___ Extrait du document

Tuesday, July 25, 2006

Eurabia et la mise au pas des universités européennes


Retour sur l'affaire Van Der Horst

Au moment où le Hezbollah vient de plonger le Moyen-Orient dans une nouvelle guerre, et alors que les regards de toutes les capitales occidentales sont tournés vers la frontière entre Israël et le Liban, il n'est pas inutile de revenir sur un événement qui s'est déroulé au cœur de l'Europe, loin de l'attention médias internationaux, mais dont les conséquences et la signification à long terme sont tout aussi graves que celles de l'embrasement subit du front israélo-arabe. L'affaire Van Der Horst, qui a eu lieu non pas dans le tumulte des champs de bataille, mais dans les couloirs feutrés d'une prestigieuse université, illustre les effets complémentaires des deux facettes d'un même phénomène que sont le Djihad et la dhimmitude.
Dans un livre récemment traduit en français 1, l'historienne Bat Ye'or, dont les travaux pionniers ont porté à la connaissance du grand public un pan inexploré de l'histoire mondiale - celui de la dhimmitude et des rapports entre l'islam et les minorités non musulmanes - a décrit la soumission grandissante des élites politiques européennes aux diktats de la Ligue arabe et du monde arabo-musulman en général, sous couvert de "dialogue euro-arabe", et elle a inventé pour décrire ce processus politique, culturel et économique, un terme qui est en passe d'entrer dans le lexique politique contemporain : Eurabia.

______
___ Bloc de données

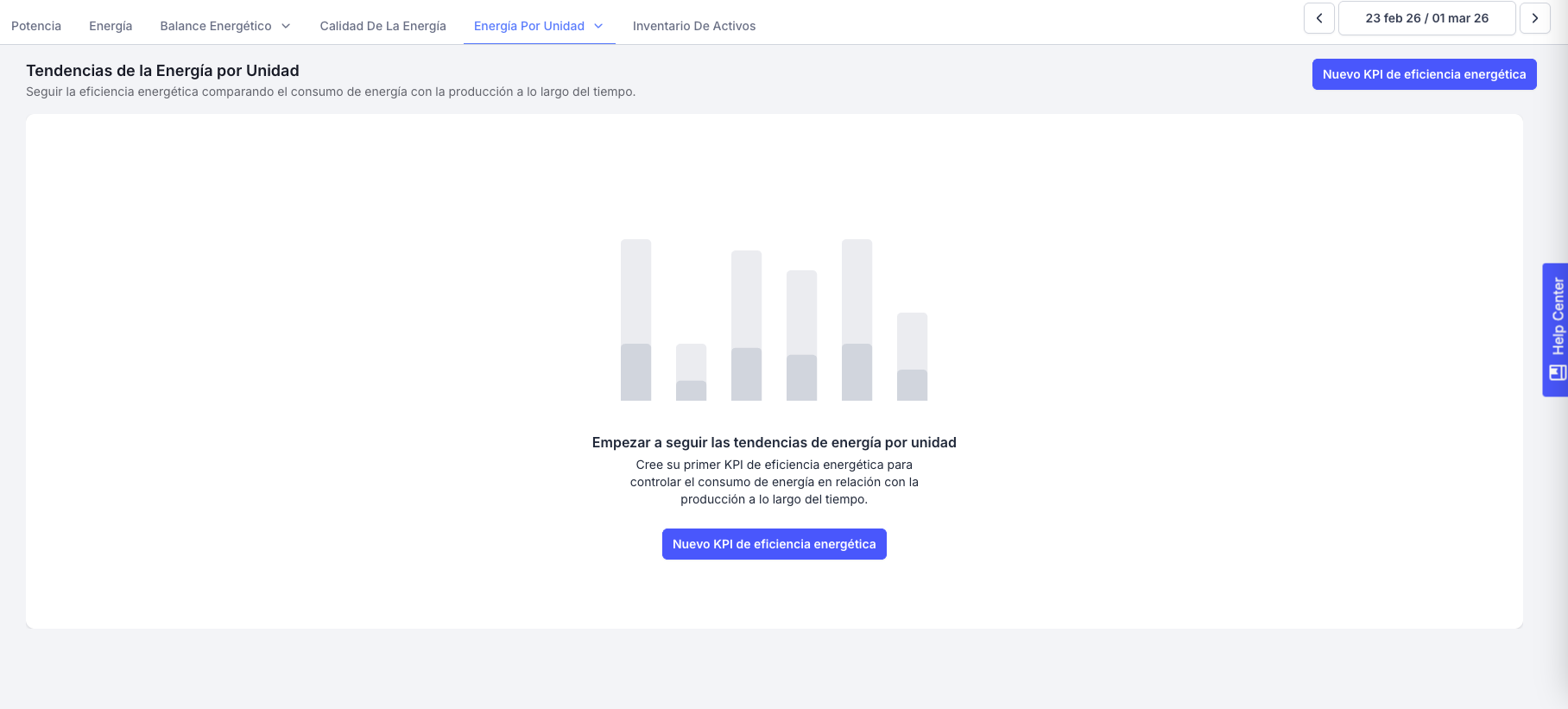
Task: Open the Help Center side panel label
Action: [x=1558, y=316]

______

▶ [Consignes de travail]
a. Selon l'extrait du document, quel terme l'historienne Bat Ye'or a-t-elle inventé pour décrire le processus politique, culturel et économique qu'elle décrit ?
b. D'après l'extrait du document, pourquoi n'est-il pas inutile de revenir sur l'affaire Van Der Horst ? Répondez en une à trois phrases.
c. Traduisez en anglais cette phrase de l'extrait du document : « L'affaire Van Der Horst, qui a eu lieu non pas dans le tumulte des champs de bataille, mais dans les couloirs feutrés d'une prestigieuse université, illustre les effets complémentaires des deux facettes d'un même phénomène que sont le Djihad et la dhimmitude. »
Les données ne servent pas pour ces tâches.

▶ [Réponses proposées]
a. Eurabia.

b. Bien qu'elle se soit déroulée loin de l'attention des médias internationaux, ses conséquences et sa signification à long terme sont tout aussi graves que celles de l'embrasement subit du front israélo-arabe.

c. The Van Der Horst affair, which took place not amid the tumult of battlefields but in the hushed corridors of a prestigious university, illustrates the complementary effects of the two facets of one and the same phenomenon, namely Jihad and dhimmitude.